There’s a replication here, n=882. There’s a bunch of more studies too.

There’s another kind of study as well: sometimes twins get misclassified, including by their parents and themselves. Meaning, they think they are MZ, but they are really DZ, or the other way around. There’s been a number of such studies and there’s a 2013 review of them. No surprises.

What about womb effects? Twins may or may not share placentas and chorions. Pretty much no effect of these either.

Other family members?

Twins reared together are just convenient, but one can use pretty much any pair of family relations. Here’s a large study using siblings and half-siblings:

Twin studies have been criticized for upwardly biased estimates that might contribute to the missing heritability problem.

We identified, from the general Swedish population born 1960-1990, informative sibships containing a proband, one reared-together full- or half-sibling and a full-, step- or half-sibling with varying degrees of childhood cohabitation with the proband. Estimates of genetic, shared and individual specific environment for drug abuse (DA), alcohol use disorder (AUD) and criminal behavior (CB), assessed from medical, legal or pharmacy registries, were obtained using Mplus.

Aggregate estimates of additive genetic effects for DA, AUD and CB obtained separately in males and females varied from 0.46 to 0.73 and agreed with those obtained from monozygotic and dizygotic twins from the same population. Of 54 heritability estimates from individual classes of informative sibling trios (3 syndromes × 9 classes of trios × 2 sexes), heritability estimates from the siblings were lower, tied and higher than those from obtained from twins in 26, one and 27 comparisons, respectively. By contrast, of 54 shared environmental estimates, 33 were lower than those found in twins, one tied and 20 were higher.
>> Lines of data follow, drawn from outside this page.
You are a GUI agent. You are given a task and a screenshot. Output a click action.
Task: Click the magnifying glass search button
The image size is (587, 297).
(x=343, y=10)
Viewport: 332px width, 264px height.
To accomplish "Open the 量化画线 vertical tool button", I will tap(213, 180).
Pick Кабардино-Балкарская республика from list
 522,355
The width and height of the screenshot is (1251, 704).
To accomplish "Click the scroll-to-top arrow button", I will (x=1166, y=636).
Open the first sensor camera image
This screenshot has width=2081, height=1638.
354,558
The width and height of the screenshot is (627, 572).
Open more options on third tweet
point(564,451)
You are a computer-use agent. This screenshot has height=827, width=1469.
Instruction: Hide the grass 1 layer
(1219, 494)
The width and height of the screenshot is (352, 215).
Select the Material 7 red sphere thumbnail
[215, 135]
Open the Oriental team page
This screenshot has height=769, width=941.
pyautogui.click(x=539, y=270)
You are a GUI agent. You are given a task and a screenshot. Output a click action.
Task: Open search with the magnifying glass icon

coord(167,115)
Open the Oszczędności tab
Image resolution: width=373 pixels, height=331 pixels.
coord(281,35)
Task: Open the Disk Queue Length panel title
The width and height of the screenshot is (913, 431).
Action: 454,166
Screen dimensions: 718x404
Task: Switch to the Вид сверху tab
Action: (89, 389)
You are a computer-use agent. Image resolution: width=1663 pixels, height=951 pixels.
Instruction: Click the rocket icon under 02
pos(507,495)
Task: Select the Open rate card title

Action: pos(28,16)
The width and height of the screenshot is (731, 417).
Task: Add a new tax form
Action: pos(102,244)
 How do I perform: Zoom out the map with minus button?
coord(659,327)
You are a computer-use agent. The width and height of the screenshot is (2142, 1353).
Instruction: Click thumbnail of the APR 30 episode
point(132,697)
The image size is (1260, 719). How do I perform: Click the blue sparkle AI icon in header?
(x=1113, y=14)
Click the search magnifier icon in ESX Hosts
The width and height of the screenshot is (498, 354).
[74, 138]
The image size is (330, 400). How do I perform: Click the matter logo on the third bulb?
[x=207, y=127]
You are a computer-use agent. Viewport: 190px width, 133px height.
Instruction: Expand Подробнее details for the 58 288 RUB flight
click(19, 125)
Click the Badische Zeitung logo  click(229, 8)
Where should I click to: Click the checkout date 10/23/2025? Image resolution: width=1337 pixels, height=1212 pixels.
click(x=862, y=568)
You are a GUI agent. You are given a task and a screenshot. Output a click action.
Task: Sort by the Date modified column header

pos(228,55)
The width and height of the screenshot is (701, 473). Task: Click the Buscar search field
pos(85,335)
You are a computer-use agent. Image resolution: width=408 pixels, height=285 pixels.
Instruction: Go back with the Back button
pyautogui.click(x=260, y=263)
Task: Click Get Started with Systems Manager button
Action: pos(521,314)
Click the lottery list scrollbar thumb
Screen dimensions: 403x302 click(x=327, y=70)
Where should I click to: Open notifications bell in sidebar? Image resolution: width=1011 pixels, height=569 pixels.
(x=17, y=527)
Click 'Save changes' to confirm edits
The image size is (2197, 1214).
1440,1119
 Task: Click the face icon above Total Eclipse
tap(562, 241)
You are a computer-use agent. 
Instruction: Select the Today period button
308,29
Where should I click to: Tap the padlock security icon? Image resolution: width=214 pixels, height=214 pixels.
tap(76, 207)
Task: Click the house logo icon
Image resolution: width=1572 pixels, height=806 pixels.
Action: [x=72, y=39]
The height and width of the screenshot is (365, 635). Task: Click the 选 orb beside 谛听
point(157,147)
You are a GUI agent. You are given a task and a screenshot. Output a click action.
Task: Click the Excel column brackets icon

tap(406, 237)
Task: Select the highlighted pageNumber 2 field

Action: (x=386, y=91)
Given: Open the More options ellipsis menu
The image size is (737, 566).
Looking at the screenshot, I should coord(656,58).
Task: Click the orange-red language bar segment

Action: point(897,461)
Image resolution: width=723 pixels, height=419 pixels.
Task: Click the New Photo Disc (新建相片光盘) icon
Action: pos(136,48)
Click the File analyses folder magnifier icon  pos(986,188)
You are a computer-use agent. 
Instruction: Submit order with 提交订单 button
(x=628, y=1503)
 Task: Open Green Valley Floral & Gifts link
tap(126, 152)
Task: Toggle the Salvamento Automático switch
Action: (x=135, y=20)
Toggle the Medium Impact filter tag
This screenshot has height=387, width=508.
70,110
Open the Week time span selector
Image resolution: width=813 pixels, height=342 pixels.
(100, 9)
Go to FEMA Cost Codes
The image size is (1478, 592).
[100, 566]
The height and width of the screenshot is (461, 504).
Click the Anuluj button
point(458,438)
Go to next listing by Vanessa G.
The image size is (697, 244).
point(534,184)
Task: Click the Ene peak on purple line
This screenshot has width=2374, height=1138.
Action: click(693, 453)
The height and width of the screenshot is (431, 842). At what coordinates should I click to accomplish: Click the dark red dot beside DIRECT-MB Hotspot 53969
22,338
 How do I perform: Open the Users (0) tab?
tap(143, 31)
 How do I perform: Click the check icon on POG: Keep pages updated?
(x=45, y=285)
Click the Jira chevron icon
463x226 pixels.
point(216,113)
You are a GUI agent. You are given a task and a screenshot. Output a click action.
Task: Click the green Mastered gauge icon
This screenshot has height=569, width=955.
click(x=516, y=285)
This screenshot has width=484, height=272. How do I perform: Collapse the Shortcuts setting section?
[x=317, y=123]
With adequate information, human populations can provide many methods for estimating genetic and shared environmental effects. For the three externalizing syndromes examined, concerns that heritability estimates from twin studies are upwardly biased or were not generalizable to more typical kinds of siblings were not supported. Overestimation of heritability from twin studies is not a likely explanation for the missing heritability problem.

One can also use family members not reared together such as regular adoptions and the rare MZ adoptions. Generally these approaches also find similar results.

To be fair, here’s a large Icelandic study that used a variety of relationships that found lower heritability estimates (about 75% of standard) and higher shared environment estimates. Not sure why this is the case.

Still, most of the evidence fits with no particular bias from which kinds of family relationship are used. Measurement error, however, always biases heritability downwards.

Heritability of cognitive ability, and parental S

Daphne refers to the famous Turkheimer 2003 study. Since this is an interaction finding (interactions have low priors) and suited left-wingers, this finding spread like wildfire despite other equally large or larger studies finding no such effect (some found reverse effects too). Finally, 12 years later, someone did a meta-analysis, and we can now see that: 1) this finding is apparently only seen in US samples, and 2) it was wildly overestimated by the initial study. There’s some rather extreme citation bias there too. I wonder why.


Even if this interaction effect was large, it is mostly pointless because shared environment effects go away with age for this trait.

Heritability of social success

Daphne talks about the heritability of social success, e.g. occupations, education and so on. While one can estimate the influence of cognitive ability indirectly, it’s easier to just estimate heritability directly, which was first done 40 years ago. The finding of heritable social success is more a less a given because: 1) if success is a function of psychological traits, 2) psychological traits are moderately to highly heritable, then 3) success is pretty likely to be fairly heritable too. Herrnstein’s syllogism.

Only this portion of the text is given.